Many educators often give students tests as formative assessment when they need to learn large amounts of new content. However, first we can engage kids consciously in the process by having them read the above-quoted article and unpack the “why” behind why we are taking tests–ensuring they understand its role not as a judgment of what they can or can’t achieve but rather as a tool for continuance of learning.
How might we leverage technology such as the self-grading quiz feature in Google Forms to create and administer tests to students that are not designed to give them a final grade, but rather spark continued learning and help them understand gaps in their knowledge?
Conversations, conversations, conversations.
With the option of pen-and-paper assessments no longer available for online students, this is the perfect time to embrace conversation-based assessments. While one-on-one conversation assessments can be difficult to schedule during a typical school day, with many schools running on shortened school hours, there is now an opportunity for teachers and students to connect one-on-one for conversation-based assessments. Think of it like an interview, where students will explain to you their understanding of concepts. You can ask further questions and develop a deeper understanding of what students know and don’t know.

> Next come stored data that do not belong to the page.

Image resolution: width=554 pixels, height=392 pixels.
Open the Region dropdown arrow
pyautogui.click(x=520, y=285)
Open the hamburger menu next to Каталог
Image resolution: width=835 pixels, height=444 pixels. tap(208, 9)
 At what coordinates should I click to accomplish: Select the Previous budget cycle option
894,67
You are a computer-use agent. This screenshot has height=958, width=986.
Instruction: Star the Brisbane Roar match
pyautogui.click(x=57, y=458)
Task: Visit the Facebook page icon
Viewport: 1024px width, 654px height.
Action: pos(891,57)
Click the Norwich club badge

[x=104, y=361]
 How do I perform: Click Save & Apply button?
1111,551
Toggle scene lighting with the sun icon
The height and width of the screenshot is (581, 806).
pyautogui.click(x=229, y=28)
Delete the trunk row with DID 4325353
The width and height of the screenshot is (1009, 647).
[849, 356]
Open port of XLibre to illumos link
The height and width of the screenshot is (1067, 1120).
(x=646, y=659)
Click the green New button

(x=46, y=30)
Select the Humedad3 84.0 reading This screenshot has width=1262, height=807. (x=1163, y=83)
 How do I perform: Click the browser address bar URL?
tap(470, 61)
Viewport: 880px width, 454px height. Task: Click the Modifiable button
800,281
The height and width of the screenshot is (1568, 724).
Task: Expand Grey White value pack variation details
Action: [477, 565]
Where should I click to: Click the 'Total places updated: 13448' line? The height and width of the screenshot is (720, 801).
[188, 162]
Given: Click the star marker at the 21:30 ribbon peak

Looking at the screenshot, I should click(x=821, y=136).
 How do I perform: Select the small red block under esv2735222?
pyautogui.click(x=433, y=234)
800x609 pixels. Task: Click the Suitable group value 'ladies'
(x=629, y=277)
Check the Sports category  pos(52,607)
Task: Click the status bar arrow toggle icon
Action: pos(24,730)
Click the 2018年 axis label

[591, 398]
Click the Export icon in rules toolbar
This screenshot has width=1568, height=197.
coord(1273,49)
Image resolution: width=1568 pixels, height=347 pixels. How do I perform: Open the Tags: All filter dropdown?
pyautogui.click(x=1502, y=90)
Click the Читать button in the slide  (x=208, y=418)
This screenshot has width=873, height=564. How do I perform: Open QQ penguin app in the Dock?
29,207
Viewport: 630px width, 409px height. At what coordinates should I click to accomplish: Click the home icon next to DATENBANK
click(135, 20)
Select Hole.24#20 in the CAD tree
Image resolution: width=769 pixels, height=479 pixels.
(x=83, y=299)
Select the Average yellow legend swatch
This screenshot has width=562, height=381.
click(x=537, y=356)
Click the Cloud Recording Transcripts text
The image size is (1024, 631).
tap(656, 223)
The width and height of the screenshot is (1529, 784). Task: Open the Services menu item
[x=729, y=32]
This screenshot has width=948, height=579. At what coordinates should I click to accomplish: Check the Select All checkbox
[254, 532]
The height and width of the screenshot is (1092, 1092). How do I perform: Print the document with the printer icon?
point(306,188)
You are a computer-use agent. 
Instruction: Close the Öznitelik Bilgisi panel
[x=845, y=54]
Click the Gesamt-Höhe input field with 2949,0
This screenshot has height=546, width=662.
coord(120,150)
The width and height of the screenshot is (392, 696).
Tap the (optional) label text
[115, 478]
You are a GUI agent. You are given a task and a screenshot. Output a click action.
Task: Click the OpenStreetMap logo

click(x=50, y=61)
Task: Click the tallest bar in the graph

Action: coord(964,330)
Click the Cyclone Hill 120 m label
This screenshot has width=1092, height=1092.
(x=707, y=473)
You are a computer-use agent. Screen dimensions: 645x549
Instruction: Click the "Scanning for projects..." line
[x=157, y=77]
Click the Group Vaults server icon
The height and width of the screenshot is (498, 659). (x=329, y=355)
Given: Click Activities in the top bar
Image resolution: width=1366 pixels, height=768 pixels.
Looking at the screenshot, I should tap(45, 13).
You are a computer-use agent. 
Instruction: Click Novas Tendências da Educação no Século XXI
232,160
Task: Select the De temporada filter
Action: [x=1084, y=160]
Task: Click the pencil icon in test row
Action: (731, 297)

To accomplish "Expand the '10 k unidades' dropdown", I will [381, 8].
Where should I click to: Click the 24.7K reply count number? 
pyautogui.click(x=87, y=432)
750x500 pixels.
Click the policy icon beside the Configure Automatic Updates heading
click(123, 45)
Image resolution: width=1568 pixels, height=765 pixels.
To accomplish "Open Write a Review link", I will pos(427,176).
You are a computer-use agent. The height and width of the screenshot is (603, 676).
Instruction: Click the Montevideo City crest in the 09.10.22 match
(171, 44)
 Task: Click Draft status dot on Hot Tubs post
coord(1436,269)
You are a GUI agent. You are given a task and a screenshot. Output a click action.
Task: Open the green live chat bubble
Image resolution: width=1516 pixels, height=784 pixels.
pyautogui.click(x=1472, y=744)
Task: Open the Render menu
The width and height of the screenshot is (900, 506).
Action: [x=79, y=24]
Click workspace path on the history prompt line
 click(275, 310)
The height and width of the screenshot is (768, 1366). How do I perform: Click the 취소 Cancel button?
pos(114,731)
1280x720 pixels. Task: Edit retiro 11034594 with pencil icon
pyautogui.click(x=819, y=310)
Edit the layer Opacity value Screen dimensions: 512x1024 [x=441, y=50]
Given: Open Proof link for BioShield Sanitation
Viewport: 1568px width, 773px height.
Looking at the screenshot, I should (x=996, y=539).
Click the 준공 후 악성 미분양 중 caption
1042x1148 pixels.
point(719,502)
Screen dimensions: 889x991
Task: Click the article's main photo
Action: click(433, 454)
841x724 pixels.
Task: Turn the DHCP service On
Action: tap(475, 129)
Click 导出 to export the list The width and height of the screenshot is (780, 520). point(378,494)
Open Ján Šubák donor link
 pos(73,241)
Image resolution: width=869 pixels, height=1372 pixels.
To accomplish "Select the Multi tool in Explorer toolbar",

Some of you may be thinking that this sounds like a massive time requirement. However, there is an upside! Consider how long it takes to review written work submitted by students, to write comments, complete rubrics, and return those assignments to students. And consider how many of your students actually read those detailed comments and apply the feedback. Now, consider giving that feedback to students in real time during a 5-10 minute video conference. You can complete the rubric as the conversation progresses and give students immediate feedback after the conversation. 5-10 minutes per student in real time, vs at least that much in written documentation is much more impactful. You can even record the conversation as an archive to document student progress.
If scheduling these synchronous sessions proves to be a challenge (although Appointment Slots in Google Calendar can help), you could also conduct conversations asynchronously using a video tool like Flipgrid. Students record their answers to questions, and you can respond with video feedback.
Make it authentic.
Help students see the connection between their learning and the world around them by designing assessments that are authentic and mimic tasks and skills that build core competencies. One way to achieve this is through rich performance tasks that involve real audiences and real-world challenges. The pandemic provides ample opportunities to connect with learning in just about every subject–why not use it to challenge students to respond to the crisis? Here are just a few examples:
Social Studies: Coronavirus and The Social Contract
Science: Anatomy of a virus
Math: Data Visualization and Interpretation
History: Historical Response to Crisis and Disease
English: Media Literacy in Times of Crisis (Fake News)
Physical and Health Education: Public Health
In addition, the new ubiquity of video conferencing and digital communication also opens up new possibilities for authentic audiences for students. For example, music students could create videos of performances and share them to the many performance Facebook groups that have popped up in response to the pandemic; visual art students could create digital works to share online; and math students could analyze data and share with the world, the way one 17-year-old student in Washington State did early in the crisis.
We’ve been given a gift during this difficult time: the prompt to re-think school. We are being forced to think outside the box and to re-imagine how might deeply engage students in this new paradigm. We know that inundating students with worksheets and make-work projects is not going to inspire them to keep learning. What can we do to engage students deeply while in a remote learning environment?
We need to focus on engagement over rigor, relationships over checking off curriculum boxes, and personalization over standardization.